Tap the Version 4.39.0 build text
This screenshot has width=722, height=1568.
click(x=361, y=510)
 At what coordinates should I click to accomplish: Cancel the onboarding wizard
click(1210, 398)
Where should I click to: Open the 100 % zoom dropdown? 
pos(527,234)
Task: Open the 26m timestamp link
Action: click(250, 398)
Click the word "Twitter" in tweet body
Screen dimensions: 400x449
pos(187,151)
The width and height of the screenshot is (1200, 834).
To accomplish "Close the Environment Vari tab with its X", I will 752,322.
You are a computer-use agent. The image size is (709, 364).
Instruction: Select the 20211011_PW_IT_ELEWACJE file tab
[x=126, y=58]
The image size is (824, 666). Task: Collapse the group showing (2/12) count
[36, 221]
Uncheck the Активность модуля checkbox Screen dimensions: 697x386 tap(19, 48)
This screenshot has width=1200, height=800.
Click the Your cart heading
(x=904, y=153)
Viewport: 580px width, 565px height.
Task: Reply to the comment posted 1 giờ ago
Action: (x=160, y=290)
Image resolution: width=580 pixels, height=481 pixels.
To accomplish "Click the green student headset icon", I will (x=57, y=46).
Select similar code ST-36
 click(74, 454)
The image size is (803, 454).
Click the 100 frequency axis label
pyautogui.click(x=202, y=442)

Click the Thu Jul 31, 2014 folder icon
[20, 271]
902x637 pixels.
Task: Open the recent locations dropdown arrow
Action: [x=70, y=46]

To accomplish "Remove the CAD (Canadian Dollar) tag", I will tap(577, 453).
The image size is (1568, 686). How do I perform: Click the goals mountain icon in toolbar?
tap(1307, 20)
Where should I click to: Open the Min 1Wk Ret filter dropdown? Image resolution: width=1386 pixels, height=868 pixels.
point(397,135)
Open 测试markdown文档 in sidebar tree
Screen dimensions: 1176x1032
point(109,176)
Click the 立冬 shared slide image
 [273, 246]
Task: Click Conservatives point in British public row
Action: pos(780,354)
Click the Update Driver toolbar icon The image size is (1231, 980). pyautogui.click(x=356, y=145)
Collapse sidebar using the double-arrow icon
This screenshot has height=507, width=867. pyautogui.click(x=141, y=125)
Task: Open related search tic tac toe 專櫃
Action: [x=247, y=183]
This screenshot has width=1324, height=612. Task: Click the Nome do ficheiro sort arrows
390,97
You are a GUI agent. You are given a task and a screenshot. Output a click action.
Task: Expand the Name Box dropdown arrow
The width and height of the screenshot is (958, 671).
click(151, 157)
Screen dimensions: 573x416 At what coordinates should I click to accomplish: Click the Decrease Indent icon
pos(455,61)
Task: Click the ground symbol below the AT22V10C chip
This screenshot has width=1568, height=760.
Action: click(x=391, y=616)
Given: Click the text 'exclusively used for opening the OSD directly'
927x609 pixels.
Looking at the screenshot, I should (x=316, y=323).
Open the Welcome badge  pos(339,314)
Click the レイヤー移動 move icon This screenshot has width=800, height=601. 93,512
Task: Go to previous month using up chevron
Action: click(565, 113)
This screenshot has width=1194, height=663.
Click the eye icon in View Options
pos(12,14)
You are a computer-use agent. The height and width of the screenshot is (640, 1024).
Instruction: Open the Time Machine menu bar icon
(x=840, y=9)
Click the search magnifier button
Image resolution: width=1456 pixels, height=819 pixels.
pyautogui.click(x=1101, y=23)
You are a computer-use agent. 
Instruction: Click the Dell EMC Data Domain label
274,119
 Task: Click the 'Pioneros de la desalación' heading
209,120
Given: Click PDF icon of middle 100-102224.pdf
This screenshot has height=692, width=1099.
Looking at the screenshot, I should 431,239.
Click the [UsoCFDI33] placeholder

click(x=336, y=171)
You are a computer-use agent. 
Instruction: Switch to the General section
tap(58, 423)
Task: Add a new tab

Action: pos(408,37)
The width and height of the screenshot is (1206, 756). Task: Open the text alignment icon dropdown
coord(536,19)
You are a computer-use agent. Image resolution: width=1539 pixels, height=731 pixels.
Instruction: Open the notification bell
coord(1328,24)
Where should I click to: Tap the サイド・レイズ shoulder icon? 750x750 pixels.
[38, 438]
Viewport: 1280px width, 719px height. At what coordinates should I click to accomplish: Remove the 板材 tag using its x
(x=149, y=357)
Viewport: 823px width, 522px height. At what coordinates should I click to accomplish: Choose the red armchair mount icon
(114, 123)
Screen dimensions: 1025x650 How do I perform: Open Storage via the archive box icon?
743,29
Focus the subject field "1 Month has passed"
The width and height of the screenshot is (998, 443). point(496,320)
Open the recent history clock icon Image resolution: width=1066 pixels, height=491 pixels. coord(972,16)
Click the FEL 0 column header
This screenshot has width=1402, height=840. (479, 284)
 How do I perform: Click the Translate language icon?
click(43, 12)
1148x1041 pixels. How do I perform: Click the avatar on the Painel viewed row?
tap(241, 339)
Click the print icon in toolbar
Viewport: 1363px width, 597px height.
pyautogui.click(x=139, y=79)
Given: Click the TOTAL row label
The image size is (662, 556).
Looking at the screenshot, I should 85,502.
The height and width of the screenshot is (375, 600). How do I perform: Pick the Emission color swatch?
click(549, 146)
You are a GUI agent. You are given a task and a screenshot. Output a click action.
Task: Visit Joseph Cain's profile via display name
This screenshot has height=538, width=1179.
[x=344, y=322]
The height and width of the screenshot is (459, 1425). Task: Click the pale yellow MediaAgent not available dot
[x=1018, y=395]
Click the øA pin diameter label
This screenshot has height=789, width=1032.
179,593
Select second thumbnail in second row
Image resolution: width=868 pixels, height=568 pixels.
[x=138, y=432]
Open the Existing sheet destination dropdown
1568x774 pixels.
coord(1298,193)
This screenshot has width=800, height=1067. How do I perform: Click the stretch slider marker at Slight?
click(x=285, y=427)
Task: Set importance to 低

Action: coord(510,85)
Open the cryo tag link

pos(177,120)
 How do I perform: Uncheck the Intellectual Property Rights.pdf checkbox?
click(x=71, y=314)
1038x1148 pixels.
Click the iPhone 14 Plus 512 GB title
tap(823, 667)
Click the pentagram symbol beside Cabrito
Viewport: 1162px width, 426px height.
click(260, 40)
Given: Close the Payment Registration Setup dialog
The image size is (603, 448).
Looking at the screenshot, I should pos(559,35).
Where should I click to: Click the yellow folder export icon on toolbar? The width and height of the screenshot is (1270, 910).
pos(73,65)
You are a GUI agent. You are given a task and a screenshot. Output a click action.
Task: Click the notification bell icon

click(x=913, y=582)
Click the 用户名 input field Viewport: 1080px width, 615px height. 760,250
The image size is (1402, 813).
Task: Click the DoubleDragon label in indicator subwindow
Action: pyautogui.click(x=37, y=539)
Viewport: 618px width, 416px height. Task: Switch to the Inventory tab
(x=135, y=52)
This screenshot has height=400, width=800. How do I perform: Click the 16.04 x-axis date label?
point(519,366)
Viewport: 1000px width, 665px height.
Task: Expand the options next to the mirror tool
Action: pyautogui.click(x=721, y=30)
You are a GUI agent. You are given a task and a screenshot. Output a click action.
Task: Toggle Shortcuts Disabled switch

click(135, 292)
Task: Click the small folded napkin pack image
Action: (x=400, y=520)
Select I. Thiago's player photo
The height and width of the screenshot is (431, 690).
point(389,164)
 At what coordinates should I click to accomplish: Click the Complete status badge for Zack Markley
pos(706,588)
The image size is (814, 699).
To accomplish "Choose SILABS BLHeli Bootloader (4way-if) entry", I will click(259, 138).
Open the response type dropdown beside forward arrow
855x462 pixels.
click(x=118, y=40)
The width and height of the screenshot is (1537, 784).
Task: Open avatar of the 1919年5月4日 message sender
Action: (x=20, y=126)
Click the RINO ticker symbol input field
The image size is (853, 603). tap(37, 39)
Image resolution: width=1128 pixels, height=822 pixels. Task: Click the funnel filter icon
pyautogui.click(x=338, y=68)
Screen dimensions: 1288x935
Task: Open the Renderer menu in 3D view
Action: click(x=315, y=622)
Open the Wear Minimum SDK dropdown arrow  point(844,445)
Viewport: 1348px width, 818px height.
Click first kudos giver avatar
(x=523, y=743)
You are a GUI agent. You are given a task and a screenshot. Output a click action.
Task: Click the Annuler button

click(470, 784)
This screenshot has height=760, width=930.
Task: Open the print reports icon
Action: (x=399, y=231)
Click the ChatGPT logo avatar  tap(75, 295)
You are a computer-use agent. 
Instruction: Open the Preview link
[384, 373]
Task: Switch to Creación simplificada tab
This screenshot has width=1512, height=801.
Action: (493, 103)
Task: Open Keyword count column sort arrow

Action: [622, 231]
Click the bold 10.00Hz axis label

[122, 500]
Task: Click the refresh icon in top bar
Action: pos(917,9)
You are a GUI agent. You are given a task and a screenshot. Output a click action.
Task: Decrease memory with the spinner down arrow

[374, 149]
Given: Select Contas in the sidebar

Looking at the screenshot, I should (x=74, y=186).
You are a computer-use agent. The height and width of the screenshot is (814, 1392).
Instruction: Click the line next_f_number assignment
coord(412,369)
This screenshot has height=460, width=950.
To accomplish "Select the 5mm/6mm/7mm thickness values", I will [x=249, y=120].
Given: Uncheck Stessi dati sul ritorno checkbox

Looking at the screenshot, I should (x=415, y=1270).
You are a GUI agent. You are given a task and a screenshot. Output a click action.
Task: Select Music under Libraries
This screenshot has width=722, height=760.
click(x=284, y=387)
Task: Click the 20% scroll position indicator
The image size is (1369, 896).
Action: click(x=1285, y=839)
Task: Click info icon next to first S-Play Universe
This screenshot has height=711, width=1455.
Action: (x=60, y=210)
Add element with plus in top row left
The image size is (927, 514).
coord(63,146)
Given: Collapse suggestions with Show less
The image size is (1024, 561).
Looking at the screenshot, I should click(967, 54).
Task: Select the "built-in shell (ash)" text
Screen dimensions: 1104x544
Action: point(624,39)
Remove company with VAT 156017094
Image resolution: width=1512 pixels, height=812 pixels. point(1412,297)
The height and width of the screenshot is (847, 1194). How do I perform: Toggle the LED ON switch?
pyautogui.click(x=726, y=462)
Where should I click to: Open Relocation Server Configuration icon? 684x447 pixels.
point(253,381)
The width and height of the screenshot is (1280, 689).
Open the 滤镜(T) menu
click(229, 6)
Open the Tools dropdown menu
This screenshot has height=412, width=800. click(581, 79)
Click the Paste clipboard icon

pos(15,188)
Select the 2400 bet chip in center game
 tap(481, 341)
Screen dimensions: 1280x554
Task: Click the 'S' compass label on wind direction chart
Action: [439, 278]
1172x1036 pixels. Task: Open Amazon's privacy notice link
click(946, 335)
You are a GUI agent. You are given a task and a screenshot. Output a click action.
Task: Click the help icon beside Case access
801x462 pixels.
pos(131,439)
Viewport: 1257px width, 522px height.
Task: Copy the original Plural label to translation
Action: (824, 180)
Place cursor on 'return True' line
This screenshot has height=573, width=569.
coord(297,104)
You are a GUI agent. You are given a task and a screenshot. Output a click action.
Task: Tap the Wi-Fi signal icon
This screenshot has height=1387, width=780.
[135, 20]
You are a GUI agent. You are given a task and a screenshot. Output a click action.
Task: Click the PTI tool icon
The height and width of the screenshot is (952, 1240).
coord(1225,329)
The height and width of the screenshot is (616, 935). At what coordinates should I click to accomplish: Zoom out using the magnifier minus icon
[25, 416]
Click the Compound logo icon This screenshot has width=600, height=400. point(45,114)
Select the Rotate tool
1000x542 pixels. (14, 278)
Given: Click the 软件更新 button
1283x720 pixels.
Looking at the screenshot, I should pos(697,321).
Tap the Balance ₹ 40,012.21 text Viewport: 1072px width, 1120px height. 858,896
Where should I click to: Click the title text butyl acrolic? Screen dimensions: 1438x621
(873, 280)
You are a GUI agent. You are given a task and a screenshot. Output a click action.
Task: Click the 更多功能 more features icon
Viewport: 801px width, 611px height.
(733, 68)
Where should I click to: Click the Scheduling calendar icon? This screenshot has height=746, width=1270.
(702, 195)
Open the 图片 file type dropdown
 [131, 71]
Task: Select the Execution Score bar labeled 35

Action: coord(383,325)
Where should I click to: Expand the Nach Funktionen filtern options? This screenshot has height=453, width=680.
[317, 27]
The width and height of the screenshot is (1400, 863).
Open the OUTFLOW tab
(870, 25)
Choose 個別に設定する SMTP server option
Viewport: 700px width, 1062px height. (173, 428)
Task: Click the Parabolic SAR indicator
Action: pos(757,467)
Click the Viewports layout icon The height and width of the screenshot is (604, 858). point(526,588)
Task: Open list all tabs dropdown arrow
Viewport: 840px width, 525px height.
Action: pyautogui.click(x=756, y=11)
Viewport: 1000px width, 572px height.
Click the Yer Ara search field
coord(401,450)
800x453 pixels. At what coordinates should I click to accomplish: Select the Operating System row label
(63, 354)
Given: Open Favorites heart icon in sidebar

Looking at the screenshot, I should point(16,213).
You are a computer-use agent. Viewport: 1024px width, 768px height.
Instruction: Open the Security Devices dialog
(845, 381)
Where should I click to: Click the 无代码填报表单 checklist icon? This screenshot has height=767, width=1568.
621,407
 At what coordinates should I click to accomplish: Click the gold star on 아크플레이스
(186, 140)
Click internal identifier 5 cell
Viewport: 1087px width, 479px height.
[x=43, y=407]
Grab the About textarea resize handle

+ + + +

**WHAT YOU HAVE TO DO**.
Your answer must be every line from the entries that contains the string "logo", copied as it stands.

**FINISHED EXERCISE**.
Click the ChatGPT logo avatar  tap(75, 295)
Click the Compound logo icon This screenshot has width=600, height=400. point(45,114)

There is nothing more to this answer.